After completing data pre-processing, the next step is to use the Principal Component Analysis (PCA) method. PCA is used to reduce the dimensionality of data while retaining significant information. By reducing the data dimensions, it can optimize model performance and address multicollinearity issues among features. Furthermore, an important step in this process is determining the best number of clusters. In this analysis, Distortion Score and Elbow Method are used to select the optimal number of clusters. Based on the analysis results, the optimal number of clusters found is 4.
After determining the optimal number of clusters, clustering is performed using the K-means algorithm. This algorithm will group data into clusters based on feature similarity. By performing clustering, it can identify patterns or groups within the data and understand the characteristics of each cluster.
From the plot of the modeling results and data grouping using clustering methods, it is observed that the formed clusters are well separated and classify data into different groups. This indicates that the clustering algorithm used successfully distinguishes and categorizes data based on their characteristics.
Evaluation of the model results using Silhouette Score recommends that the optimal number of clusters is 4. This recommendation is based on the fact that the Silhouette Score value for this number of clusters is the highest, which is 0.540. Silhouette Score is an evaluation metric that depicts how well objects within a cluster are grouped within their own dataset compared to other clusters. The higher the Silhouette Score value, the better the separation of these clusters.
Customer Personality Analysis aims to understand the differences and similarities between these clusters, as well as identify unique characteristics that each group may possess. With a deeper understanding of the characteristics among clusters, companies can take more appropriate actions and direct more specific business strategies for each customer group.
Based on deeper analysis results, the average/majority characteristics of each cluster can be identified based on customer transaction patterns and can be grouped into several categories.
- Cluster 0
- The highest transaction and spending figures are mostly 25 transactions of around Rp900,000 per month.
- The income is quite high, mostly Rp65,215,000 per year.
- The conversion rate is moderate, at 4.5%.
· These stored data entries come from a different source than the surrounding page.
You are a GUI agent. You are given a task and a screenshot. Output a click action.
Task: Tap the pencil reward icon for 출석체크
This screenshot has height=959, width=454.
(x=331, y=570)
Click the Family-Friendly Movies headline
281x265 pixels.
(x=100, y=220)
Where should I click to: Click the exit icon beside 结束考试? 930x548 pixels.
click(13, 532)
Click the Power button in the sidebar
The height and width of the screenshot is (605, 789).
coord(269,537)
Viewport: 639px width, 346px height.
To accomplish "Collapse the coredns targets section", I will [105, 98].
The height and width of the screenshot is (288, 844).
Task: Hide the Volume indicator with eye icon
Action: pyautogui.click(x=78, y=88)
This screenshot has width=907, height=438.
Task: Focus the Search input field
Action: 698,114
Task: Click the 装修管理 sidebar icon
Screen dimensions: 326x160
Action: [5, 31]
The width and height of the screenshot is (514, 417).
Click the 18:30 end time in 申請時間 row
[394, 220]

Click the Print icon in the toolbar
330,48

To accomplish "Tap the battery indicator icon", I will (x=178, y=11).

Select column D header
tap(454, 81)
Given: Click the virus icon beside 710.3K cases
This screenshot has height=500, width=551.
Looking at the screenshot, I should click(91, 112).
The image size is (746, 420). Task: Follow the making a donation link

- The majority age is 50 years old.
- Kategori : "High-Transaction Moderate-Spending Group" - High Customer B
- Cluster 1
- The lowest transaction and spending figures are mostly only 7 transactions and Rp.150,000 per month.
- The lowest income, mostly Rp.33,297,500 per year.
- The lowest conversion, which is 1%.
- The majority age is 35 years old.
- Kategori : "Low-Transaction Low-Spending Group" - Low Customer
- Cluster 2
- Transaction numbers and spending are quite high, with the majority being 20 transactions and Rp.1,400,000 per month.
- The highest income, mostly Rp.80,000,000 per year.
- The highest conversion rate, which is 9%.
- The majority are 40 years old.
- Kategori : "High-Income High-Conversion Group" - High Customer A
- Cluster 3
- Transaction and spending figures are moderate, with the majority being 10 transactions and Rp.180,000 per month.
- Income is moderately sufficient, with the majority being Rp.40,000,000 per year.
- Conversion rate is moderately sufficient, at 1.8%.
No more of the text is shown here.